Cambridge Festival participant Ella McPherson answers questions about everything from leading with courage in a world of Big Tech to academic freedom.
Courageous leadership is about a critical engagement with the zeitgeist. This isn’t just about thinking differently. It’s about recognising that there are deliberate forces behind what can feel like unstoppable ideas in society, about calling these forces out and making space for critiques and alternatives.
Ella McPherson
Ella McPherson [2004] is Professor of the Sociology of Media and Technology and Co-Director of the Centre of Governance and Human Rights at the University of Cambridge. She will be speaking at the Gates Cambridge Cambridge Festival event on 19th March [6-7.30pm] on a panel on leading with courage in today’s turbulent world. Fellow Scholars Dan Greenfield [2005], D’Arcy Williams [2019] and Cillian Ó Fathaigh [2014] are also speaking.
Ella is also Deputy Head of Cambridge’s School of the Humanities and Social Sciences.
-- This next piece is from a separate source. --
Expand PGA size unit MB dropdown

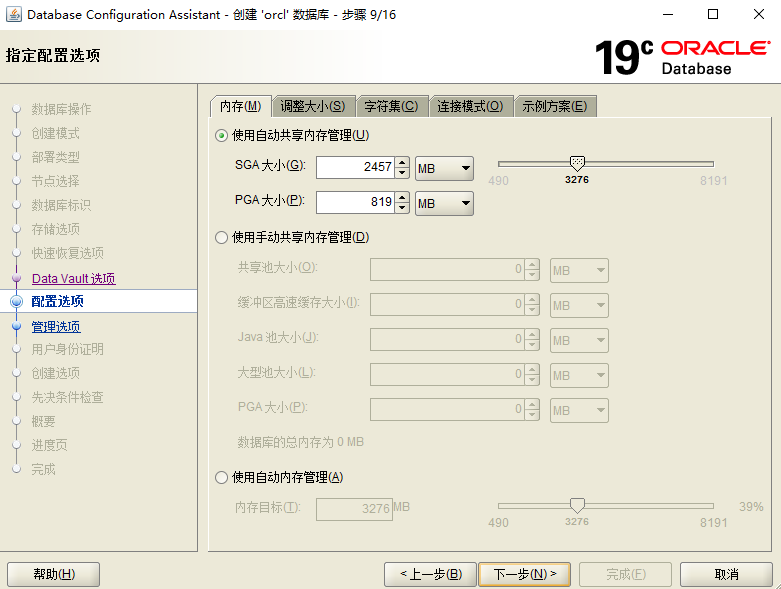(x=444, y=203)
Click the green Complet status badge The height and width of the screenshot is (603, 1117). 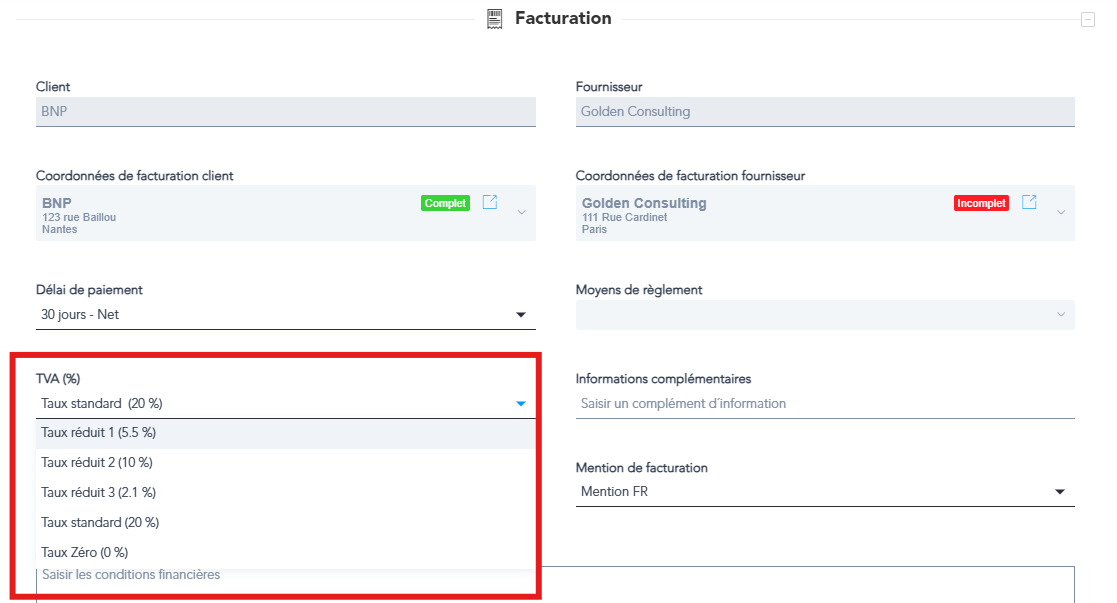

Her research is concerned with symbolic struggles surrounding media and technology in times of transition. This includes human rights fact-finding in the digital age, everyday resistance to Big Tech in the UK, and the rise of generative AI in academia. In 2020-21 she was Special Adviser to the House of Lords’ Digital and Communications Committee for their Freedom of Expression Online Inquiry. She has also contributed research on technology and human rights practice as well as on the digitally-mediated freedom of assembly to the United Nations.
Cambridge Festival asked Ella about her views on leading with courage, academic freedom, trust and resisting the sense that the power of Big Tech is inevitable.
Q: In your work on the sociology of new media and digital technology, how would you define ‘courageous leadership’ in today’s technology-infused world?
EM: Courageous leadership is about a critical engagement with the zeitgeist. This isn’t just about thinking differently. It’s about recognising that there are deliberate forces behind what can feel like unstoppable ideas in society, about calling these forces out and about making space for critiques and alternatives. I see this all the time in the interplay between technology and society.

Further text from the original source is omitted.